Ungeheure Tafeln standen am Rande Frankreichs, die unter der Last der großen Schüsseln zu schwanken begannen. Man winkte sie her. Aber sie waren auf große Folterbetten gebunden, und ihr Blut hatte das furchtbare Opium des Hungers betäubt und in schwarze Schlacke erstarrt. Sie wollten schreien: »Brot, Brot, nur einen Bissen, Erbarmen, Barmherzigkeit, nur einen Bissen, lieber Gott.« Aber sie konnten ihre Lippen nicht aufmachen, schrecklich, sie waren stumm. Schrecklich, sie konnten kein Glied rühren, sie waren gelähmt.

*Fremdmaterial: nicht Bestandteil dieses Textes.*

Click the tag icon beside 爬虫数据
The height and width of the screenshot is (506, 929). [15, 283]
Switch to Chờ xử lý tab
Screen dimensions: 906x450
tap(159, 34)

Und die schwarzen Träume flatterten über die Haufen, die zu Klumpen geballt beieinander standen und lagen wie ein Heer, verurteilt zum ewigen Tode, geschlagen mit ewiger Stummheit, verflucht, wieder in den Bauch von Paris unterzutauchen, zu leiden, zu hungern, geboren zu werden und zu sterben in einem Meer der schwarzen Finsternis, der Fronden, des Hungers und der Sklaverei, erdrückt von blutgierigen Steuerpächtern, ausgemergelt von der ewigen Auszehrung, entnervt von dem ewigen Rauch der Gassen und wie ein altes Pergament verwelkt von der beizenden Luft ihrer niedrigen Höhlen, verdammt, einst zu erstarren im Schmutze ihrer Betten und in einem letzten Seufzer den Priester zu verfluchen, der gekommen war im Namen seines Gottes, im Namen des Staates und der Autorität, ihnen zum Dank für die Geduld ihres elenden Lebens die letzten Groschen zu Kirchenvermächtnissen abzupressen.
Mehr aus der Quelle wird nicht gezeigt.